* DATA EXCERPTS *
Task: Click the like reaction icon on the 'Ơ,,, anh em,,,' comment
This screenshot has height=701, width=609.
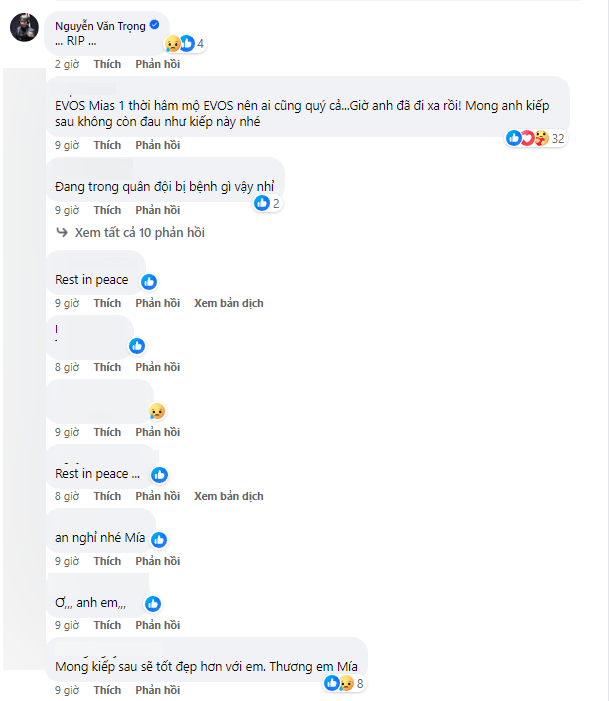Action: pos(153,604)
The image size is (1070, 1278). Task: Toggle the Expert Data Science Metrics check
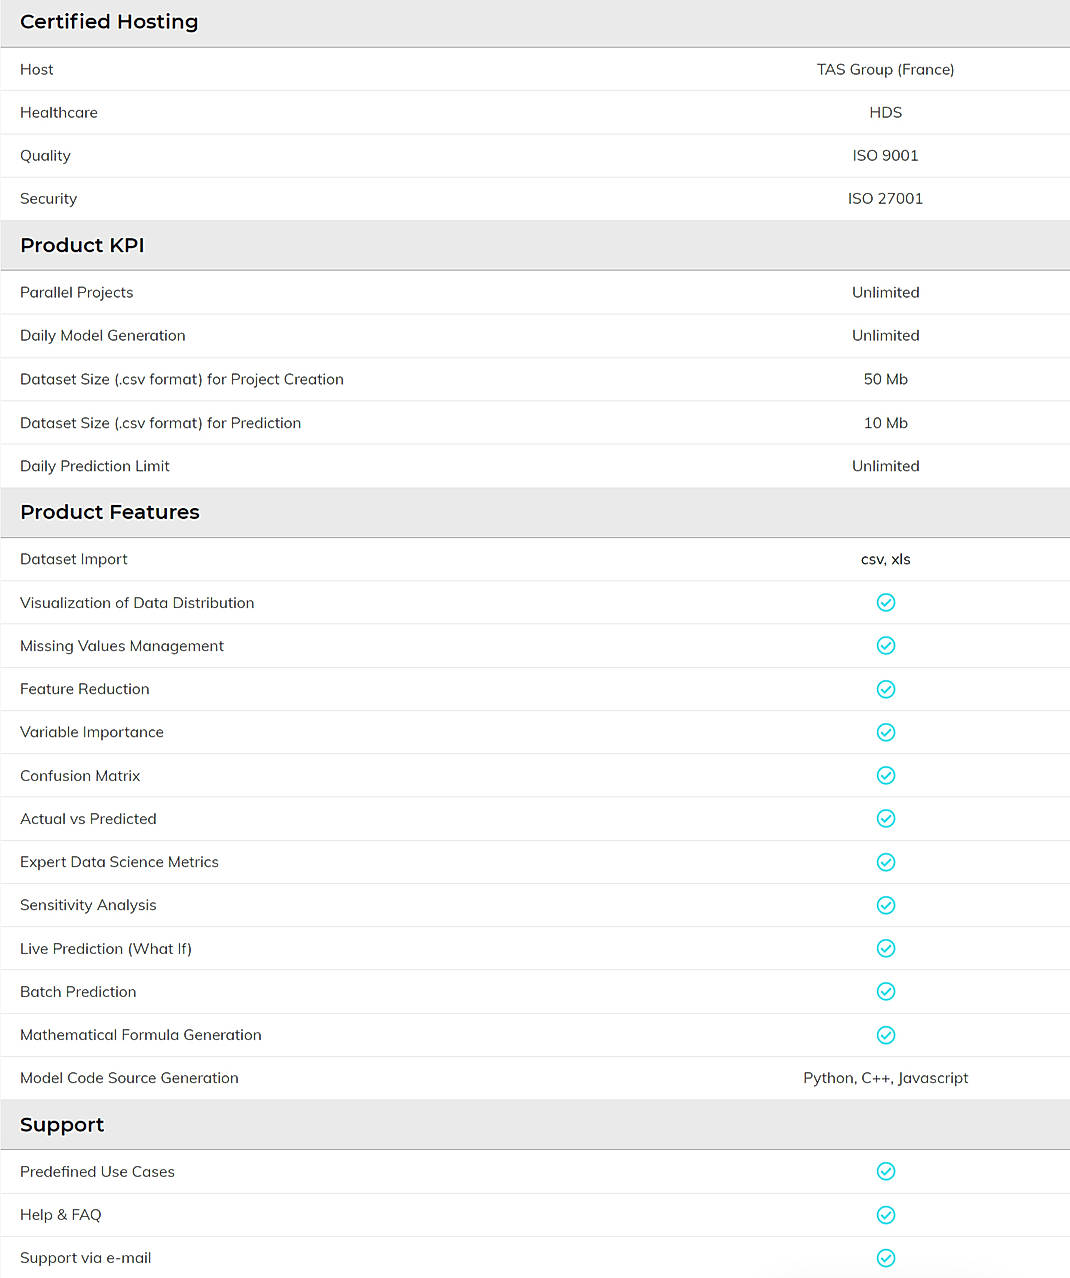(x=886, y=862)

* REQUEST *
Rewrite the material above with "Instruction" substituted for every "Task", changing nothing else, and leave out the pictures.

* EXPECTED ANSWER *
Instruction: Click the like reaction icon on the 'Ơ,,, anh em,,,' comment
This screenshot has height=701, width=609.
Action: pos(153,604)
The image size is (1070, 1278). Instruction: Toggle the Expert Data Science Metrics check
(x=886, y=862)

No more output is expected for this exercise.